April 2017 and Series 10 of Doctor Who starts on BBC 1, starring Peter Capaldi in his last appearance as the Doctor. It's been a bit of a sparse year for Who fans, as apart from the Christmas Special "The Return of Doctor Mysterio" (5.68 million Overnights, 7.83 Consolidated, 82 AI), 2016 had no Doctor Who in it, as Series 9 finished in December 2015.  Has this 12 month hiatus affected the viewing figures of the programme?  Have they gone up or down?  Actually the answer to the second question is "yes, they've gone down", but the answer to the first question is "we don't know". 

A first glance at the Overnights shows us that they are lower than they've ever been before - on average the overnights for the last 10 episodes is 3.82 million.  Series 9 averaged out at 4.27 while Series 8 averaged 5.17.  But we know that we live in an age of "Record & Play Later", so let's look at the Final figures.  The first thing we notice is the Timeshift is higher than we've seen before - 30%.  However that's less than a percent higher than Series 9 (29.3%), so unfortunately this means the Average for the Final viewing figures is also lower than we've seen before - 5.59 million for Series 10.

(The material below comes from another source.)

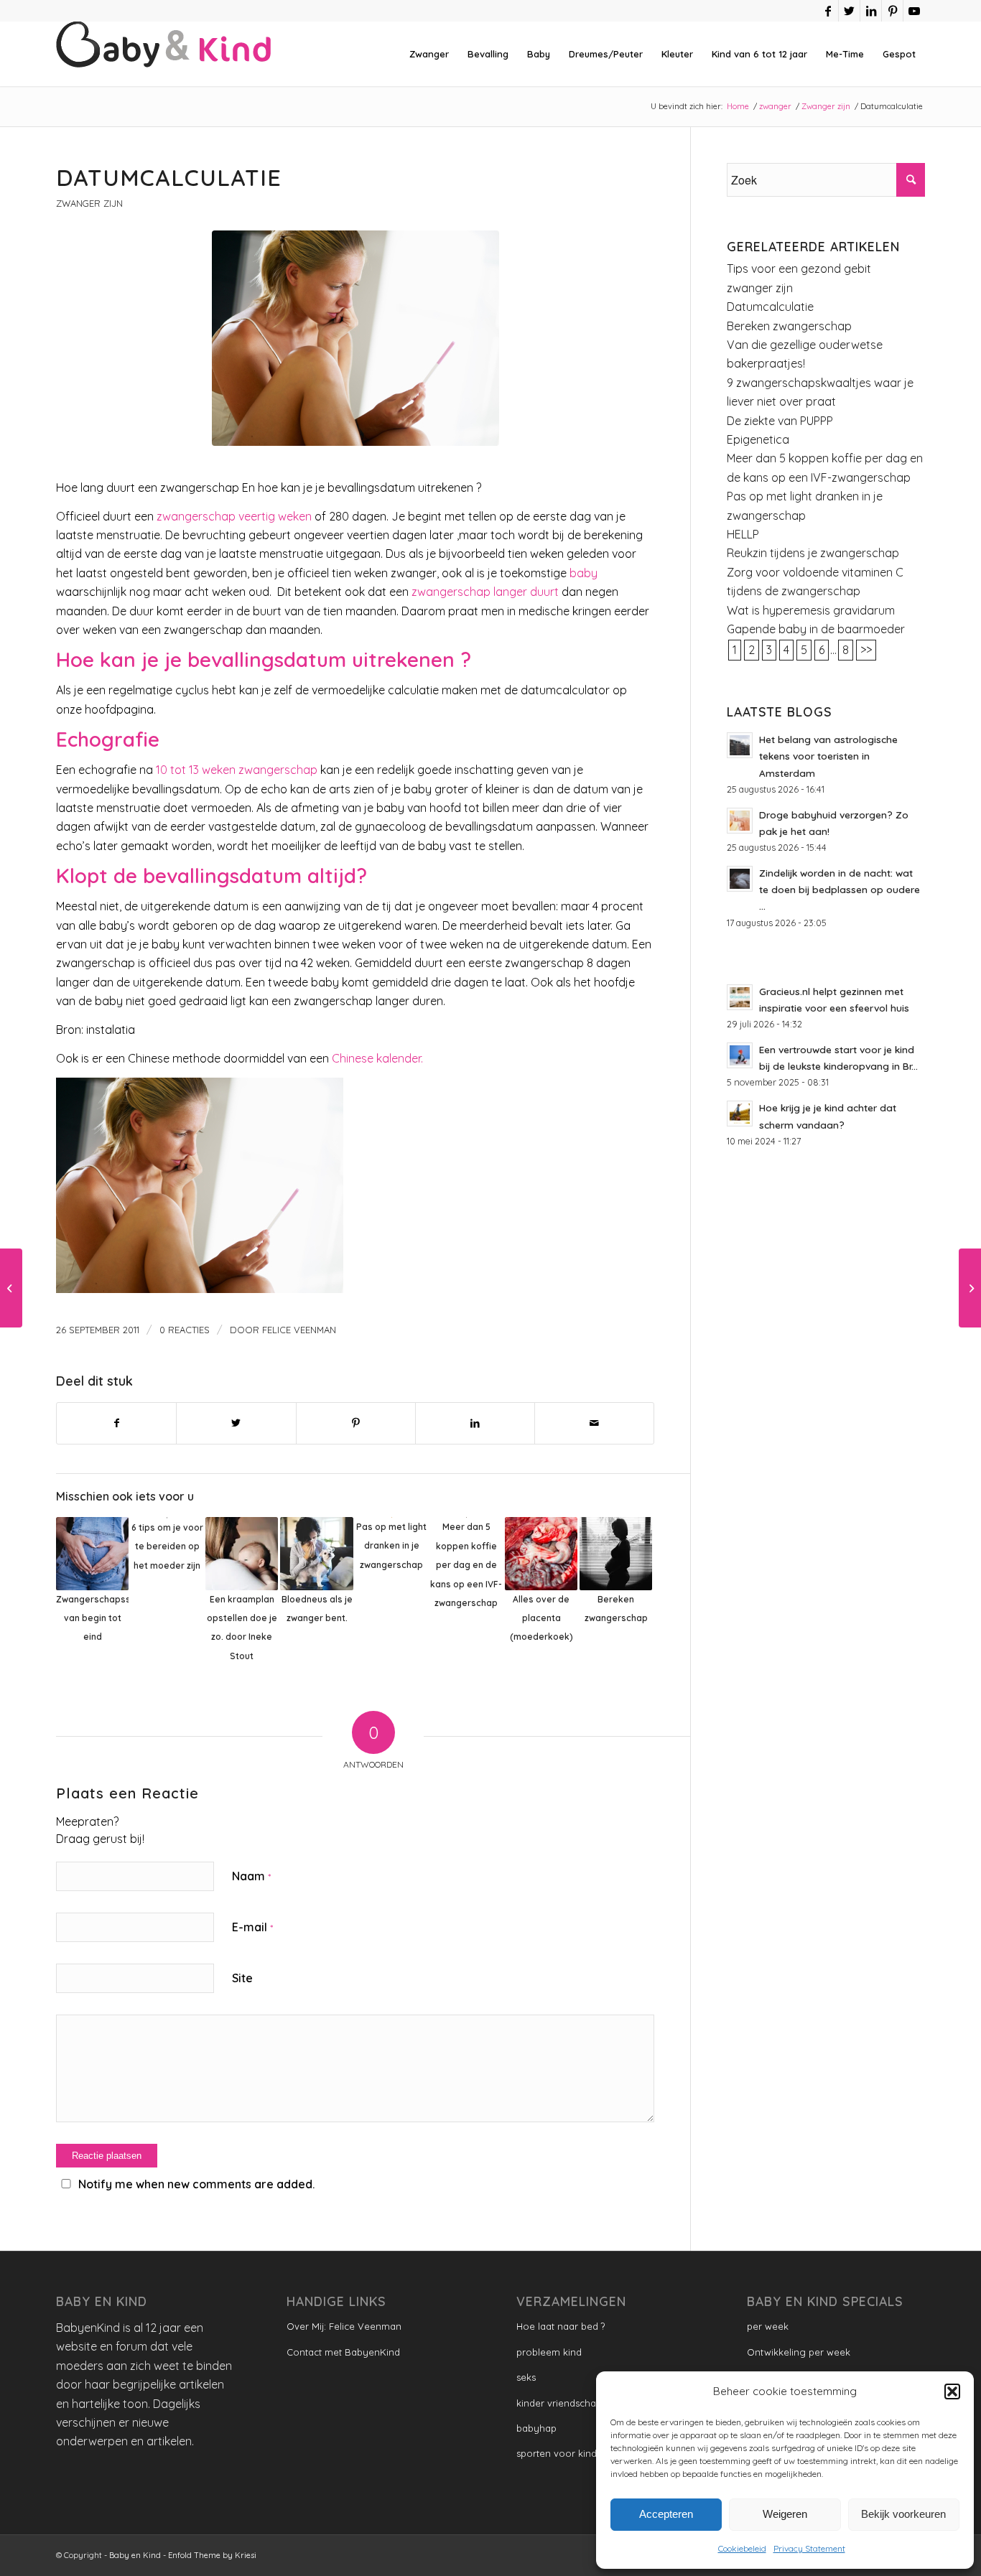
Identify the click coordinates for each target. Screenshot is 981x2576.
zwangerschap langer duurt (485, 591)
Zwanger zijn (89, 203)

So, what's caused this drop in figures?  Have viewers gotten bored with Doctor Who (as some tabloids seem to think)?  Is Capaldi unpopular?  Is the show on against another ratings dynamo on ITV?  Well, there's an aspect of TV Ratings that I've not looked at before (partly because I took little notice of it, and partly because it's not easy to find information on it), but I'm going to now. It's called Audience Share.  Simply put it's the percentage of people watching during your show's timeslot, out of all the people watching TV in total.  So let's look at the last episode shown as I write this - "The Eaters of Light".  Overnight figures 3.01 million.  Network Share of 22%.

Now that's quite a respectable figure, and means that just under 1/4 of the Saturday night TV audience were watching Doctor Who.  So those of you with elementary mathematics can quickly work out that if 3.01 million was 22% of the total TV audience...that audience was therefore 13 million.

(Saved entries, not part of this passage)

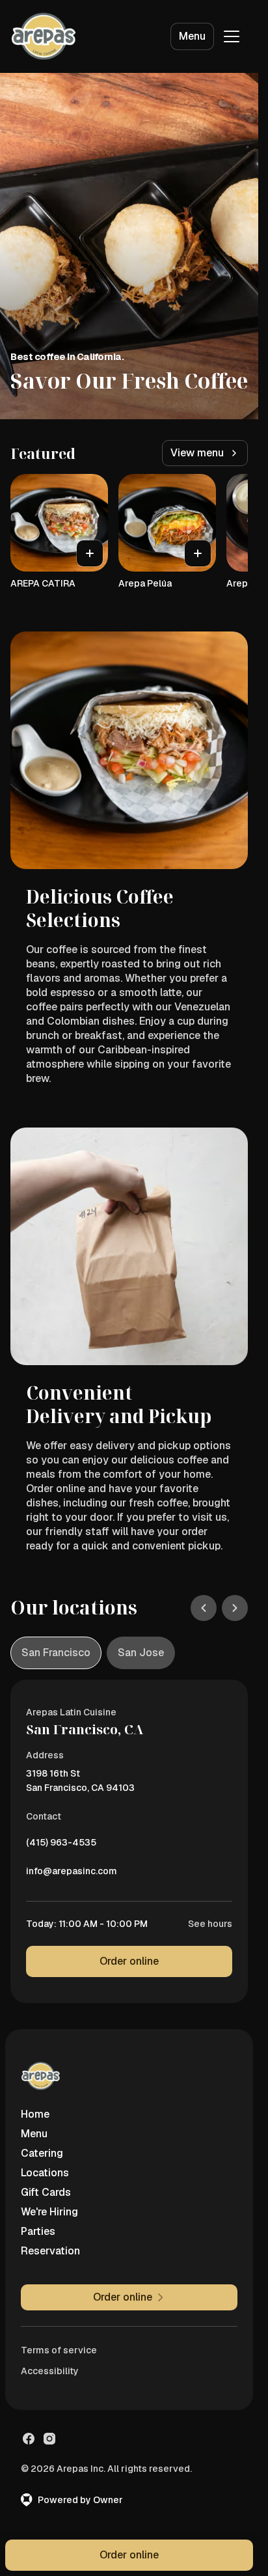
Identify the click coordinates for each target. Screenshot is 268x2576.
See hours (210, 1924)
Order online (129, 1961)
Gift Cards (46, 2192)
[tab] (55, 1653)
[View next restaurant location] (235, 1608)
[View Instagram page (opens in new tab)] (49, 2438)
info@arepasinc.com (71, 1874)
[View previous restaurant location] (204, 1608)
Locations (45, 2173)
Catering (42, 2153)
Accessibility (50, 2371)
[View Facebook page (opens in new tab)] (28, 2438)
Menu (192, 36)
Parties (38, 2231)
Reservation (50, 2251)
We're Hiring (49, 2212)
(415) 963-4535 (61, 1845)
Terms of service (59, 2350)
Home (35, 2114)
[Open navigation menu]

So 13 million people in the UK were watching TV at the time "Eaters" was broadcast. Let's take a quick look at a couple of other eps from a while back (at least the ones I can find Share figures for!) "Asylum of the Daleks", from Series 7 had Overnights of 6.83 million, and a Share of 29%.  Which means 22 million people were watching TV during that timeslot.  "The Waters of Mars", on the other hand (from David Tennant's "Specials" year) had Overnights of 9.1 million, and a Share of 33.9%, which means the total TV audience for that slot was 26 million.

So what we're seeing here is a total audience drop across the board, and in fact Doctor Who hasn't lost a great deal of it's share at all.  Roughly the same percentage of people are watching the show (and it regularly scores as between the 4th and 6th watched show during it's week).  So no wonder the Overnights look poor. 

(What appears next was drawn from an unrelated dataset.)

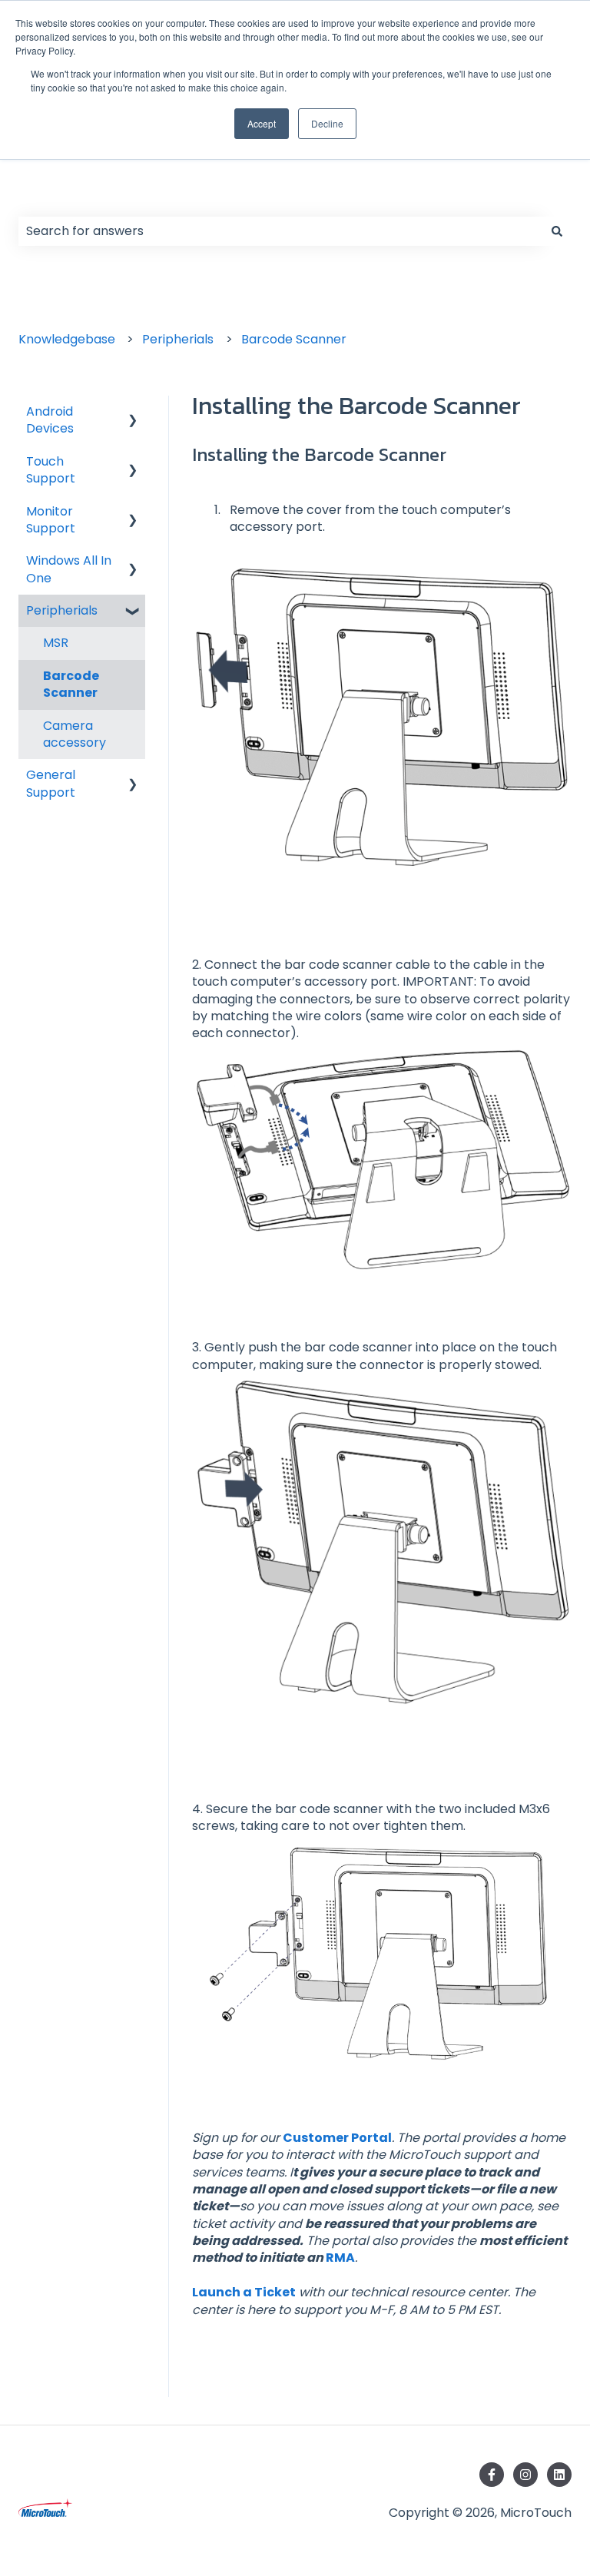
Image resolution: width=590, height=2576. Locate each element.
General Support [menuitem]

If we pretend for a second that twice as many people were watching TV on the night that "Eaters" was broadcast, but that Doctor Who still got a 22% Share...then the Overnights would have been 6.02 million...which is comparable to the previous two series.  Of course until we get the L+7 figures for Series 10, we won't know how many more people are watching Doctor Who on Iplayer, but it will most likely be the same as Series 8 and 9 (between 9% and 14% more viewers watched on catch-up) and possibly more.  Expect the X-Axis on the above graph to increase.

Well since i wrote the above, the season finale "The Doctor Falls" has aired. Overnights were 3.75 million and the Share was 25.3%. So only 14.8 million people were watching TV at that time (across all channels, terrestrial, cable and satellite), and just over a quarter of them were watching Doctor Who.

It would appear that as TV Viewing continues to evolve, Doctor Who continues to be watched and appreciated.